_PROVIDED RECORDS_

--------------------------------

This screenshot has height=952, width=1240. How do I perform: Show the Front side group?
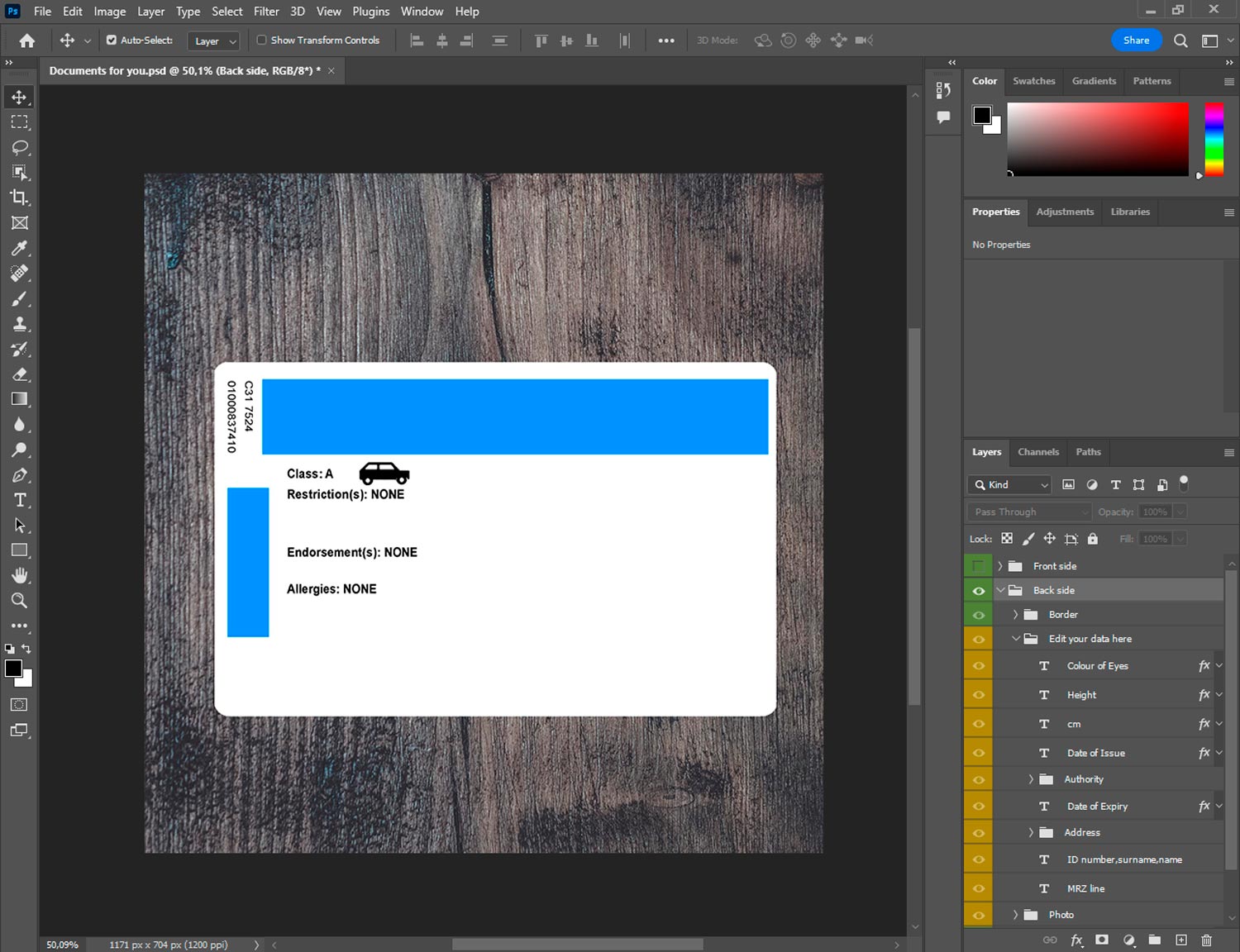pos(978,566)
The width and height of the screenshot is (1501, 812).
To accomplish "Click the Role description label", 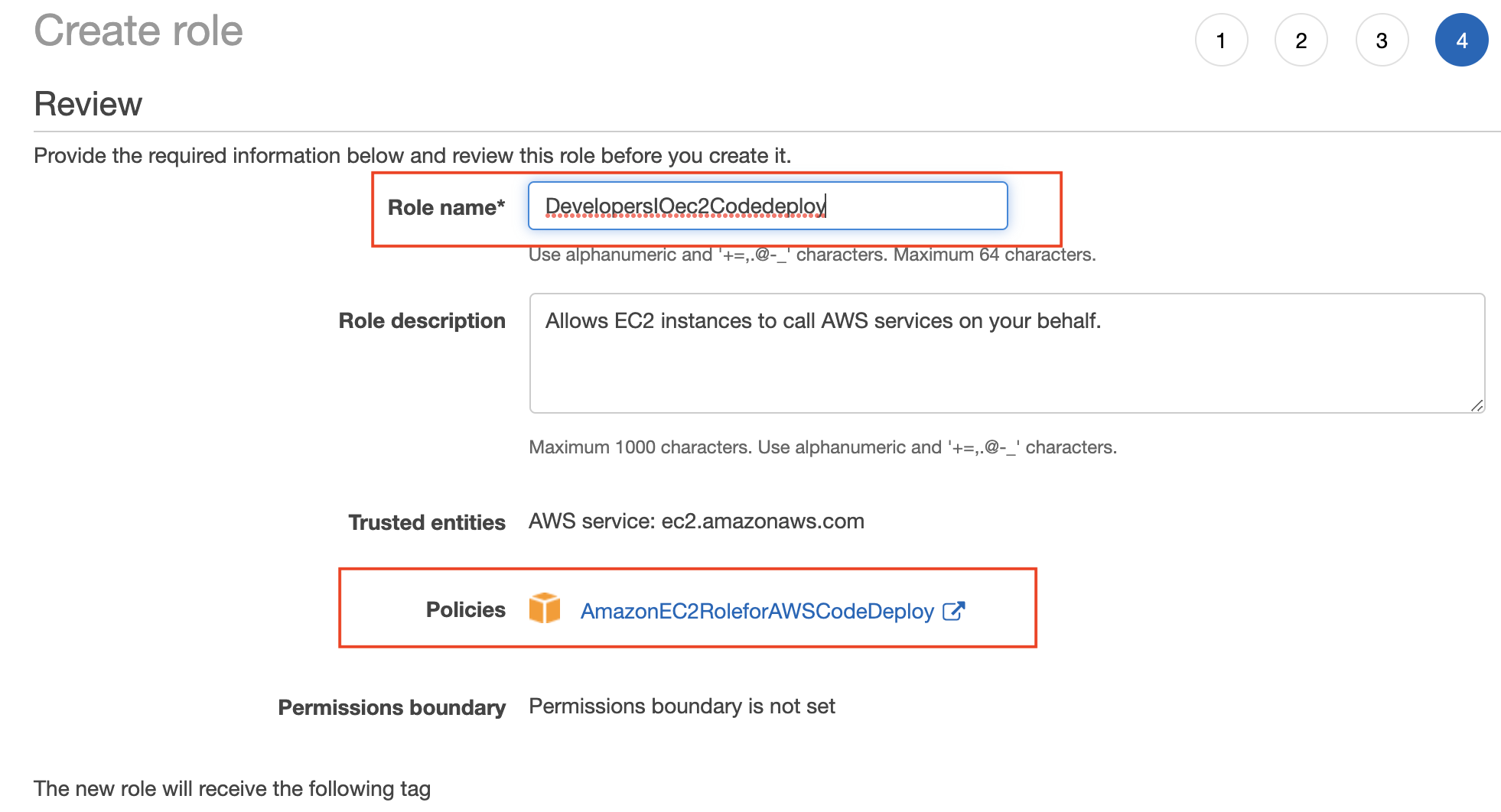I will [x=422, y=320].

--------------------------------

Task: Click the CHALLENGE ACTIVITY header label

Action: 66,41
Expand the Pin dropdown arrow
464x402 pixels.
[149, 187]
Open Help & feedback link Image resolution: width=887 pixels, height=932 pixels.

--------------------------------

List every line of the records that contains the word "height".

This screenshot has height=952, width=1240. How do I perform: Show the Front side group?
The width and height of the screenshot is (1501, 812).
Open Help & feedback link Image resolution: width=887 pixels, height=932 pixels.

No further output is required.